Oct 20, 2016 at 9:18am UTC
I'm trying to solve this exercise: (#4)
https://books.google.nl/books?id=We21AwAAQBAJ&lpg=PP1&dq=programming+principle+and+practice&pg=PA754.&redir_esc=y&hl=en#v=onepage&q&f=false
The section
20.3.1 talks about this code:
1 2 3 4 5 6 7 8 9 10 11 12 13 14 15 16 17 18 19 20 21 22 23 24 25 26 27 28 29 30 31 32 33 34 35 36 37 38 39 40 41 42 43 44 45 46 47 48 49 50 51 52 53 54 55 56 57 58 59 60 61 62 63 64 65 66 67 68 69 70 71 72 73 74 75 76 77 78 79 80 81 82 83 84 85 86 87 88 89 90
#include <std_lib_facilities_4.h>
using namespace std;
//------------------------------------------------------------------------------
template <class Iterator >
Iterator high(Iterator first, Iterator last)
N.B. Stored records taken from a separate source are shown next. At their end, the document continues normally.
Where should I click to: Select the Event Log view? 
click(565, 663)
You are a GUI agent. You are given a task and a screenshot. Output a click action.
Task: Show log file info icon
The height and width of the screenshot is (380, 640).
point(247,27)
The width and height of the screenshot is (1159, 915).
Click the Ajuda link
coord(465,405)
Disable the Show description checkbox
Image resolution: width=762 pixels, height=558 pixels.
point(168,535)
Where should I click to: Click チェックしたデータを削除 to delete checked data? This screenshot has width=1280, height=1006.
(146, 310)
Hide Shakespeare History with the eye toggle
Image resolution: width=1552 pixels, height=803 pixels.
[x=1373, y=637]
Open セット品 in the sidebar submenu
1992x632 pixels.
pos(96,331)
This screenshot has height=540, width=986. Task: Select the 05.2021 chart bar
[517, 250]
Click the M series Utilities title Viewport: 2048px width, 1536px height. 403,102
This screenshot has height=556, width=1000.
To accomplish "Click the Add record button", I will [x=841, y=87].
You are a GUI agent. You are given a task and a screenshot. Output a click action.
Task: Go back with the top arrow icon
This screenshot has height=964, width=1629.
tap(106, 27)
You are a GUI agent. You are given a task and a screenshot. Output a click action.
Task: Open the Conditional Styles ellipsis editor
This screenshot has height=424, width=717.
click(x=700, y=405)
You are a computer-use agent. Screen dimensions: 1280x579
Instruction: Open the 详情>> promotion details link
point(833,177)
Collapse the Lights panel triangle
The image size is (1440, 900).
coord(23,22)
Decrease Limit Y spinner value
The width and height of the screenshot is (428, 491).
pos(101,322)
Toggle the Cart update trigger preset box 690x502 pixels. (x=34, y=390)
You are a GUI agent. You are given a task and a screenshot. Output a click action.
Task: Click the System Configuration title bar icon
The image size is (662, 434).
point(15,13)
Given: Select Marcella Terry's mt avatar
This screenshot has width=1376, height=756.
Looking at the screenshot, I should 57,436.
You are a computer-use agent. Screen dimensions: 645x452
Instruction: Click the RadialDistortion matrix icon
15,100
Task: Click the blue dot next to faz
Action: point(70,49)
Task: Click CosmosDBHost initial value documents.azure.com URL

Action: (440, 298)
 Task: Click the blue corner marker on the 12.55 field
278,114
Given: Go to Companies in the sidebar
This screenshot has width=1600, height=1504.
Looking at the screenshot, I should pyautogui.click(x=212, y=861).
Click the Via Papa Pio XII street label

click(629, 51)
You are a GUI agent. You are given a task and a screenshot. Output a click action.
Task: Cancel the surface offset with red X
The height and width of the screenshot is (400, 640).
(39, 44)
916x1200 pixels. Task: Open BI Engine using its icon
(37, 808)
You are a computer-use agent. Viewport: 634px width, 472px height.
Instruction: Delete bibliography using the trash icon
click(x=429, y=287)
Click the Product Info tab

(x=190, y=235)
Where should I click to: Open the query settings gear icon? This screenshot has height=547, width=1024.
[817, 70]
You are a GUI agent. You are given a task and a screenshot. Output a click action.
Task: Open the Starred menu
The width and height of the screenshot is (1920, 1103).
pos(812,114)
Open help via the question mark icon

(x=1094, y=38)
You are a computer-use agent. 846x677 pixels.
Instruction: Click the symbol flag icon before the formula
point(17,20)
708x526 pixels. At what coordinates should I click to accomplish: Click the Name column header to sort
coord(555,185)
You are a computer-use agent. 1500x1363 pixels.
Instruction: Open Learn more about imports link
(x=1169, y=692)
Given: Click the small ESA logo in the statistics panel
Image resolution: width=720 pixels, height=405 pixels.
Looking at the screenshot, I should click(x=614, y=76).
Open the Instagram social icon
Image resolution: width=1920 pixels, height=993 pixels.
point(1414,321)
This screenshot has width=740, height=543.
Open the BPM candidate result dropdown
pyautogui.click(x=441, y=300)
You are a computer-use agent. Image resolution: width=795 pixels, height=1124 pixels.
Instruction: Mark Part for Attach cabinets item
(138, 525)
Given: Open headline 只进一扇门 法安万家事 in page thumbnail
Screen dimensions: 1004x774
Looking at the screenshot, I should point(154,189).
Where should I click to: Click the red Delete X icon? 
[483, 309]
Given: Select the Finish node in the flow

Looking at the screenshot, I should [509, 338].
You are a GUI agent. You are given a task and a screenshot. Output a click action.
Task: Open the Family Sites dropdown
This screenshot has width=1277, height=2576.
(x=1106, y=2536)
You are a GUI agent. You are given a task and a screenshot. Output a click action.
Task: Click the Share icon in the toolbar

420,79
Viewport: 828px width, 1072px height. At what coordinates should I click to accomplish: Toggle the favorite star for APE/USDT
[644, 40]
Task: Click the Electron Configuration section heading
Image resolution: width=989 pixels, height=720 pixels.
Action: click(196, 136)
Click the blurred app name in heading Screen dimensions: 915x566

// return an iterator to the element in [first:last) that has the highest value
{
Iterator high = first;
for (Iterator p = first; p != last; ++p)
if (*high<*p) high = p;
return high;
}
//------------------------------------------------------------------------------
double * get_from_jack(int * count); // jack puts doubles into an array
// and returns the number of elements
// in *count
vector<double >* get_from_jill(); // Jill fills the vector
//------------------------------------------------------------------------------
void fct()
{
int jack_count = 0;
double * jack_data = get_from_jack(&jack_count);
vector<double >* jill_data = get_from_jill();
double * jack_high = high(jack_data, jack_data + jack_count);
vector<double >& v = *jill_data;
double * jill_high = high(&v[0], &v[0] + v.size());
cout << "Jill's high " << *jill_high << "; Jack's high " << *jack_high << endl;
// ...
delete [] jack_data;
delete jill_data;
}
//------------------------------------------------------------------------------
int main()
{
fct();
system("pause" );
return 0;
}
//------------------------------------------------------------------------------
double * get_from_jack(int * count)
{
if (!count)
return 0;
const int n = 10;
double * arr = new double [n];
if (arr)
{
*count = n;
for (int i = 0; i < n; ++i)
arr[i] = i;
}
return arr;
}
//------------------------------------------------------------------------
vector<double >* get_from_jill()
{
const int n = 10;
vector<double >* arr = new vector<double >(n);
if (arr)
{
for (int i = 0; i < n; ++i)
(*arr)[i] = i;
}
return arr;
}
According to the comments of the two declared functions (line 18 through 21) I defined them like above.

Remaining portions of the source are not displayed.